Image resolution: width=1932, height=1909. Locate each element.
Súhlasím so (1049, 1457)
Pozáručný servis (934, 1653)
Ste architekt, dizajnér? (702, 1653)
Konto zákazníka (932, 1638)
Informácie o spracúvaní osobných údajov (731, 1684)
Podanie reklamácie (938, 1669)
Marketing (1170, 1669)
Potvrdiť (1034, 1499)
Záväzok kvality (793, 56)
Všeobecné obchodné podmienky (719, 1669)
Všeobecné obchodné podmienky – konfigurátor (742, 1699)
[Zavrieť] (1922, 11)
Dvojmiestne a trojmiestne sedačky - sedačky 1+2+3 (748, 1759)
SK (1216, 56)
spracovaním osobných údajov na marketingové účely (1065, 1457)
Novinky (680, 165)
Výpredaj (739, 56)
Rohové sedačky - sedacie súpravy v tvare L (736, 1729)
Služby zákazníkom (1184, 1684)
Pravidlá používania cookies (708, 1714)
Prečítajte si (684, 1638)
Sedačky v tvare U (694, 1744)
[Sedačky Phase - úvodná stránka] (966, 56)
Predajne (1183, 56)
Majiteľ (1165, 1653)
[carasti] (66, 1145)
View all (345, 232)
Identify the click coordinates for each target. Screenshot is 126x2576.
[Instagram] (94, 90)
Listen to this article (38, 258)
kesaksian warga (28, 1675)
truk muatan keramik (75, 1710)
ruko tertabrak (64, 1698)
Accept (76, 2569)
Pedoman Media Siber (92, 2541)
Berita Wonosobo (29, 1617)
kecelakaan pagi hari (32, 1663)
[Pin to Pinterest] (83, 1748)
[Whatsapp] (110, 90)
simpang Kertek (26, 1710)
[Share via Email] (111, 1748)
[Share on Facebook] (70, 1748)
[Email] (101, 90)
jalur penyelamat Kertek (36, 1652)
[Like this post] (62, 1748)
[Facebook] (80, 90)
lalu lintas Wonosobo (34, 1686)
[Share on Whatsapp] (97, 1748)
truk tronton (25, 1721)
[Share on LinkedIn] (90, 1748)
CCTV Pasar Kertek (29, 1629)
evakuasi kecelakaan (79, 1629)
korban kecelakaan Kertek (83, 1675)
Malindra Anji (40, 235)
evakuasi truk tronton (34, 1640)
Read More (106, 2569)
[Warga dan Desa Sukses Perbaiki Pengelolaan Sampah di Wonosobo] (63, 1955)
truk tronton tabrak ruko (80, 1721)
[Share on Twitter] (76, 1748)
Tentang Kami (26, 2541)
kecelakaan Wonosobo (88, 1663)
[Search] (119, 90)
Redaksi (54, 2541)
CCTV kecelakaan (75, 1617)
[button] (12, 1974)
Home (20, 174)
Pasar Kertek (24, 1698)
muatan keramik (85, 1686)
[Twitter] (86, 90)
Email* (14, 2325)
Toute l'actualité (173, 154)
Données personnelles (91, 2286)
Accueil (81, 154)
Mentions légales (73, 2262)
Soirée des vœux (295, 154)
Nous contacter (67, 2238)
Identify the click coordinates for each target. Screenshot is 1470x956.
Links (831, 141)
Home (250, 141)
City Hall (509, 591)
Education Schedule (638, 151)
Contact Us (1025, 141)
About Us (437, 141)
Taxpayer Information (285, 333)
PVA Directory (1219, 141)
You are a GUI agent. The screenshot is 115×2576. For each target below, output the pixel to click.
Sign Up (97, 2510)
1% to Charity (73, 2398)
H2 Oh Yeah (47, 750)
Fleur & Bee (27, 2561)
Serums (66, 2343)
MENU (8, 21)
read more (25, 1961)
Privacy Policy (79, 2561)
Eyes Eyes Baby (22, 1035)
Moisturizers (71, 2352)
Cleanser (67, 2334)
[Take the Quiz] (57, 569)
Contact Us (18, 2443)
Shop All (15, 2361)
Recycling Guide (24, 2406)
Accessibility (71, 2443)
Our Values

★ ★ ★

Problem details — Report the number of lines in the entries above that include the word "Identify" and add nothing to it.

Output of the task — 2